# Vector Semantics and Embeddings

**Vector Semantics** refers to the meaning of the words where words are represented in the form of vectors. This is the standard way to represent word meaning in NLP.

**Embedding** refers to the learned representation for representing words in vector form.


## TF-IDF (Term Frequency and Term Document Frequency)
In ***term Document matrix**, each row represents a word in the vocabulary and each column represent a document (sentence) from the collection. Whereas, each cell in this matrix represents the number of times a particular word occurs in particular document (sentence).



In [1]:
import nltk
#nltk.download('all')

# Para contains a paragraph about nepal
paragraph = """Nepal is a beautiful country. Nepal is small country. Nepal is peaceful country."""

print(paragraph)

Nepal is a beautiful country. Nepal is small country.

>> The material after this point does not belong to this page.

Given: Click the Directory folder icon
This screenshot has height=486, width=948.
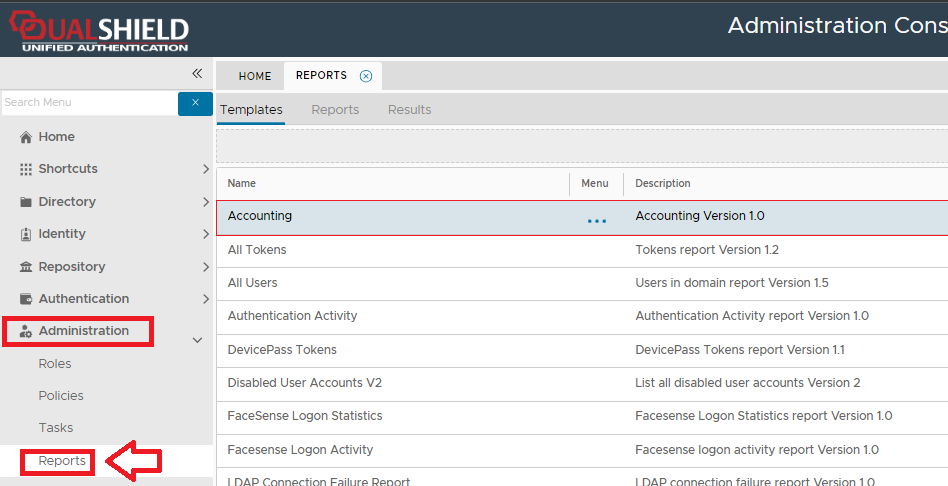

Nepal is peaceful country.


'nltk.download' is not recognized as an internal or external command,
operable program or batch file.


In [2]:
import string
from nltk import sent_tokenize, word_tokenize

#convert to lower case
para = paragraph.lower()
print(para)

nepal is a beautiful country. nepal is small country. nepal is peaceful country.


In [3]:
# Define Utilities function to handle numbers, punctuations and white space
# Import regular expression
import re

# Define function to remove numbers from the text, if any
def remove_numbers(para):
    result = re.sub(r'\d+', '', para)
    return result


# Define function to remove punctuations from the text
def remove_punctuations(para):
    translator = str.maketrans('', '', string.punctuation)
    return para.translate(translator)


# Remove whitespace from text
def remove_whitespace(para):
    return " ".join(para.split())

In [4]:
# Use those utilities to clean numbers, punctuations and whitespaces
para = remove_numbers(para)
para = remove_whitespace(para)

print(para)

nepal is a beautiful country. nepal is small country. nepal is peaceful country.


In [5]:
# Sentence tokenization for the original paragraph
sent_tokens = sent_tokenize(paragraph)
print(sent_tokens)

['Nepal is a beautiful country.', 'Nepal is small country.', 'Nepal is peaceful country.']


In [6]:
from sklearn.feature_extraction.text import TfidfVectorizer
tfidf = TfidfVectorizer()
trans = tfidf.fit_transform(sent_tokens)
print(trans)

  (0, 1)	0.4128585720620119
  (0, 0)	0.6990303272568005
  (0, 2)	0.4128585720620119
  (0, 3)	0.4128585720620119
  (1, 5)	0.6990303272568005
  (1, 1)	0.4128585720620119
  (1, 2)	0.4128585720620119
  (1, 3)	0.4128585720620119
  (2, 4)	0.6990303272568005
  (2, 1)	0.4128585720620119
  (2, 2)	0.4128585720620119
  (2, 3)	0.4128585720620119


This shows that the in (x, y) shown above, x refers to the sentence and x refers to the sentences and y refers to the words.

In [7]:
# Get the words used as features
tfidf.get_feature_names_out()

array(['beautiful', 'country', 'is', 'nepal', 'peaceful', 'small'],
      dtype=object)